**Task brief:** Set down each entry exactly; omit images.

Stored items

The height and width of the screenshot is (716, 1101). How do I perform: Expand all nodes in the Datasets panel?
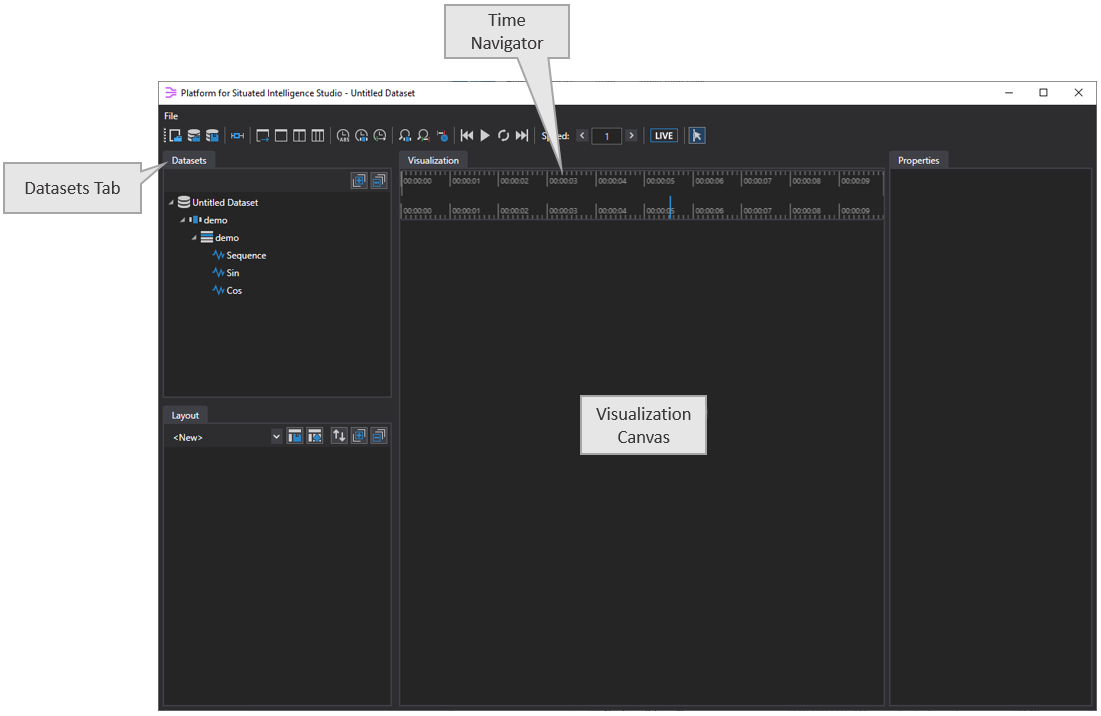click(x=359, y=180)
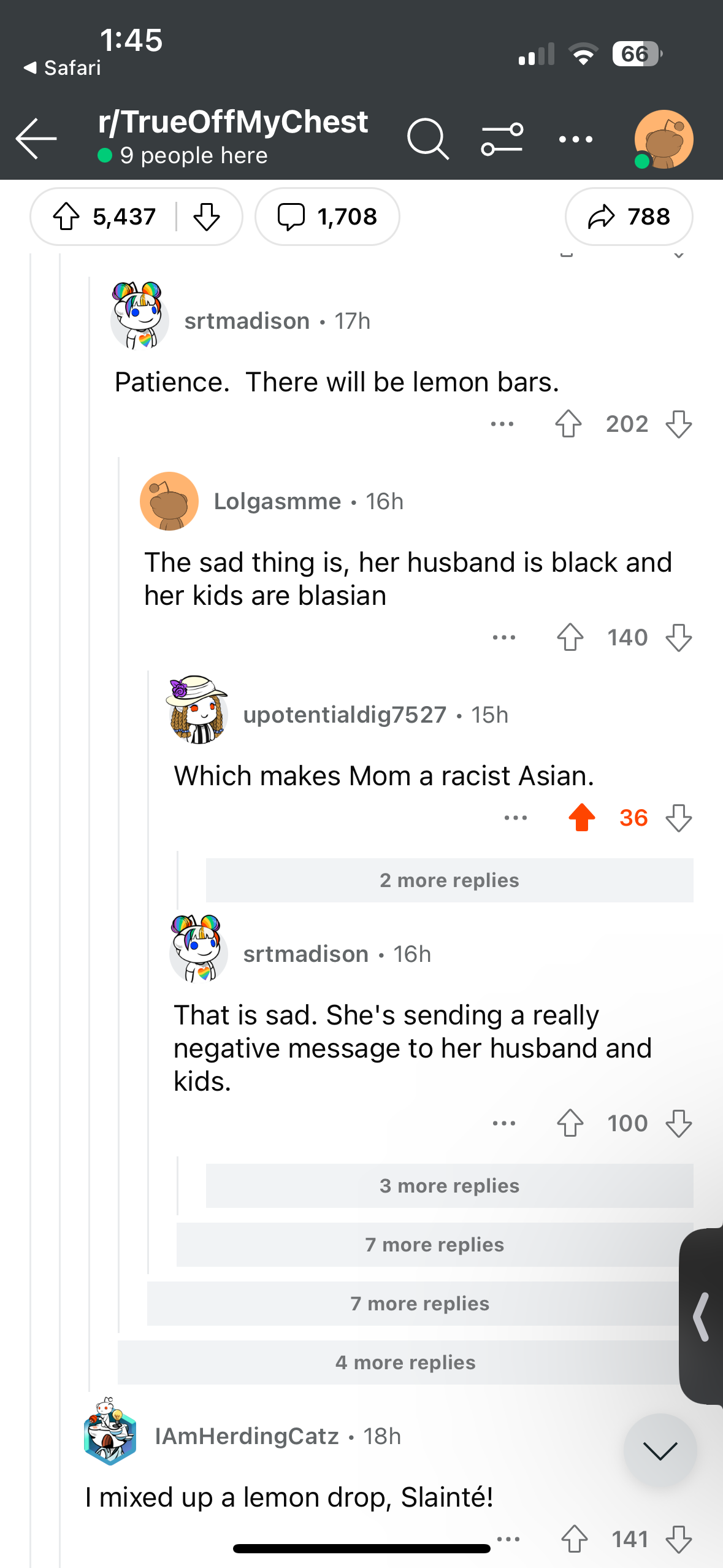
Task: Share the post using the 788 button
Action: [x=629, y=217]
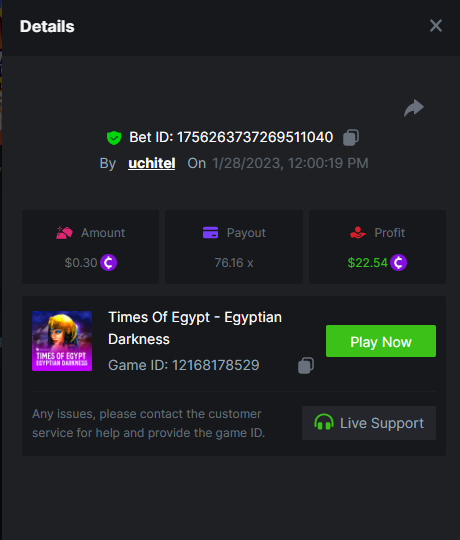Click the headphones icon in Live Support
This screenshot has width=460, height=540.
[x=324, y=423]
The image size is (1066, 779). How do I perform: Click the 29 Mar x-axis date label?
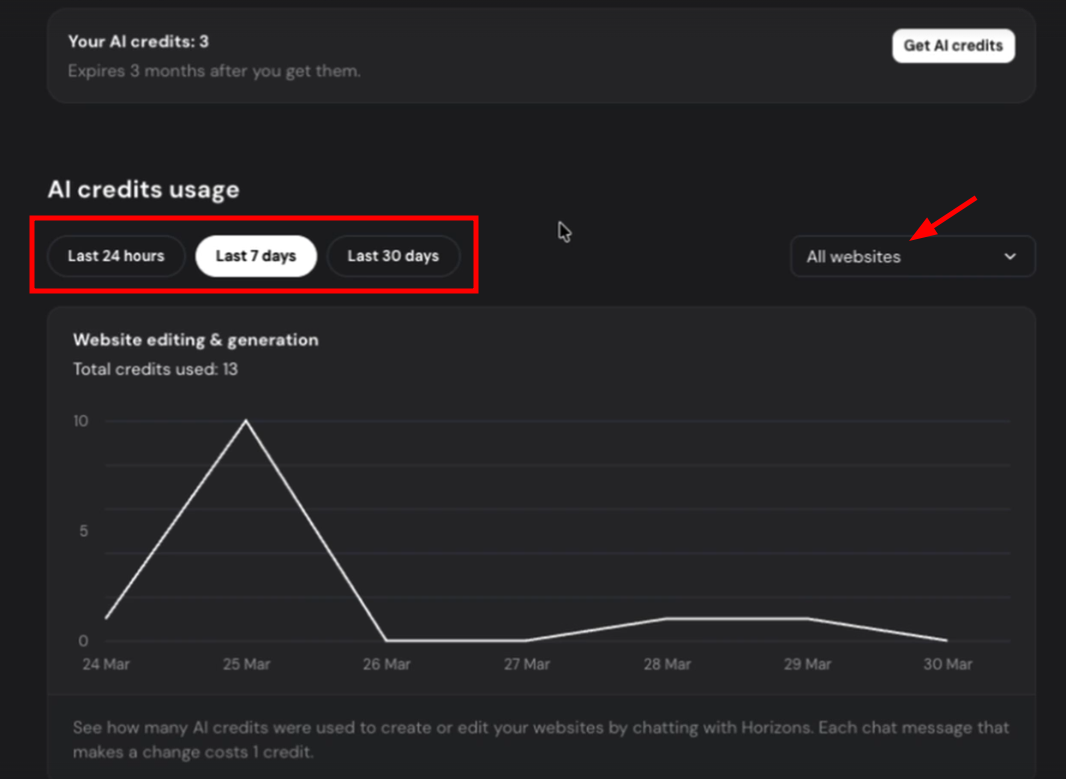point(806,664)

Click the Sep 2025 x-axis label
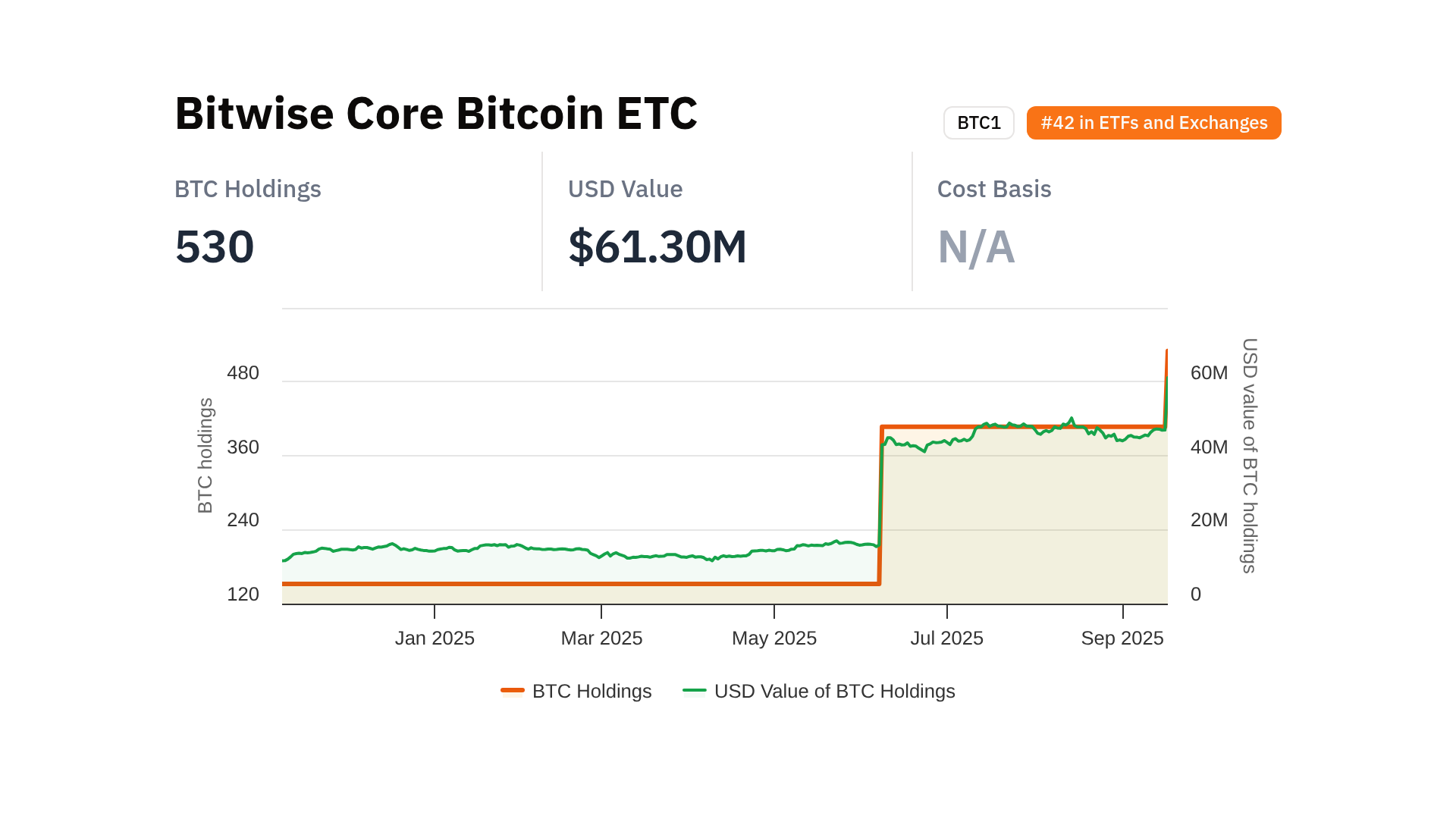pyautogui.click(x=1122, y=639)
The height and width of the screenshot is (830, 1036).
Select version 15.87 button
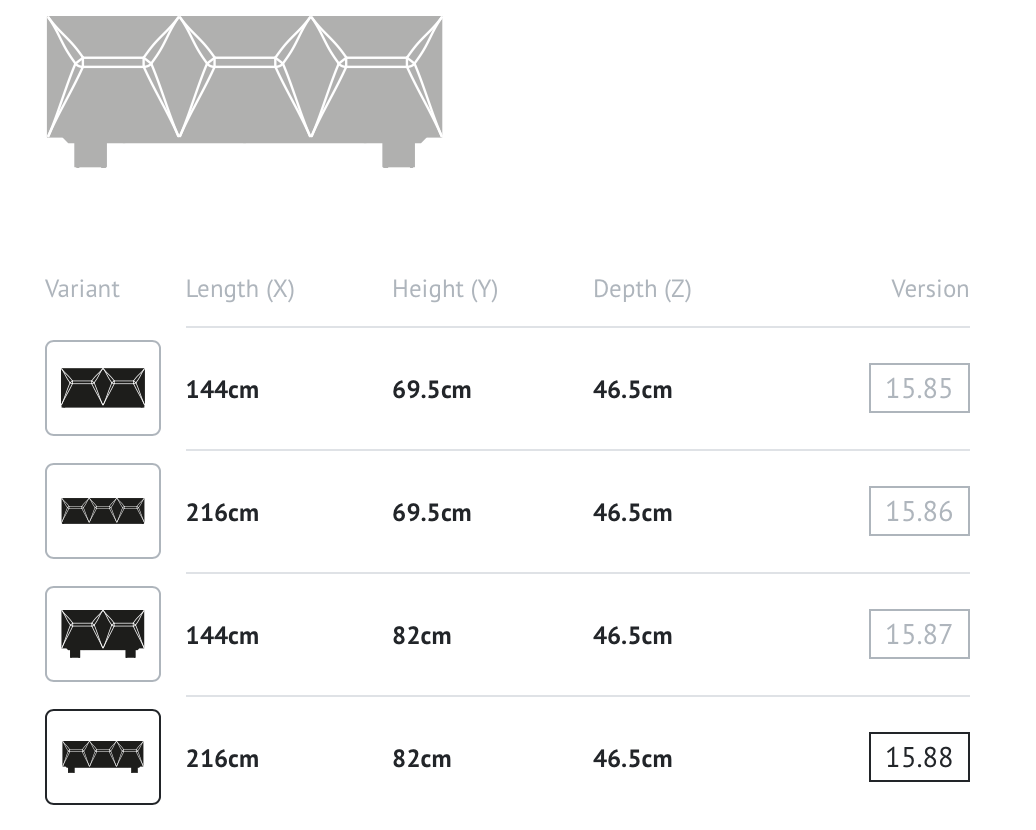(918, 634)
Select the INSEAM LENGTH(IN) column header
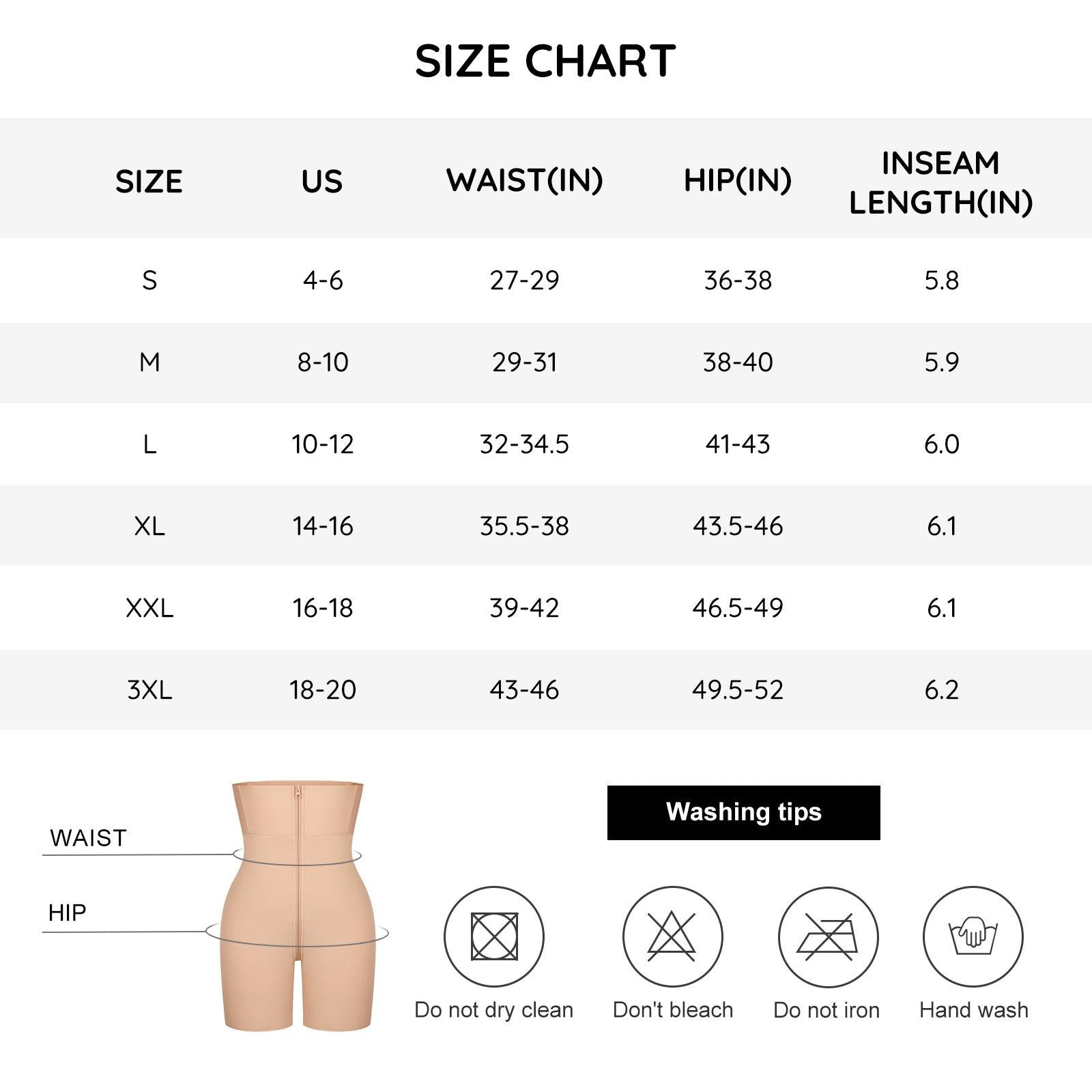The width and height of the screenshot is (1092, 1092). tap(940, 182)
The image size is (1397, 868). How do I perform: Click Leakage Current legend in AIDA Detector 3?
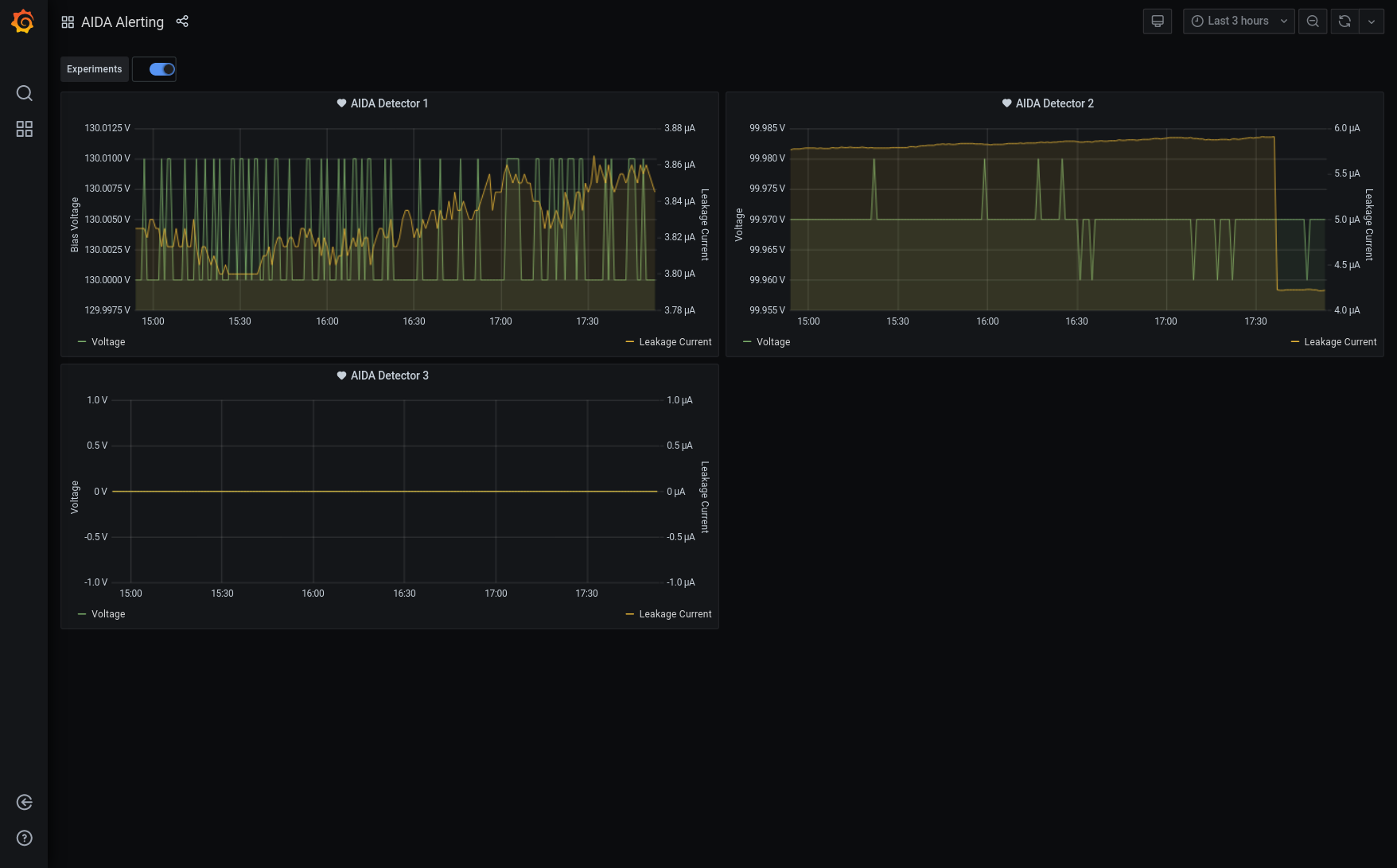(x=675, y=614)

**Response:**
The height and width of the screenshot is (716, 1101). How do I perform: Expand all nodes in the Datasets panel?
click(x=359, y=180)
Task: Share the post using the 788 button
Action: [x=629, y=217]
Click the headphones icon in Live Support
This screenshot has width=460, height=540.
[x=324, y=423]
The image size is (1066, 779). How do I perform: Click the 29 Mar x-axis date label?
point(806,664)

Click the Sep 2025 x-axis label
pyautogui.click(x=1122, y=639)
The height and width of the screenshot is (830, 1036).
Select version 15.87 button
(918, 634)
Select the INSEAM LENGTH(IN) column header
The width and height of the screenshot is (1092, 1092). tap(940, 182)
The image size is (1397, 868). How do I perform: Click Leakage Current legend in AIDA Detector 3?
(x=675, y=614)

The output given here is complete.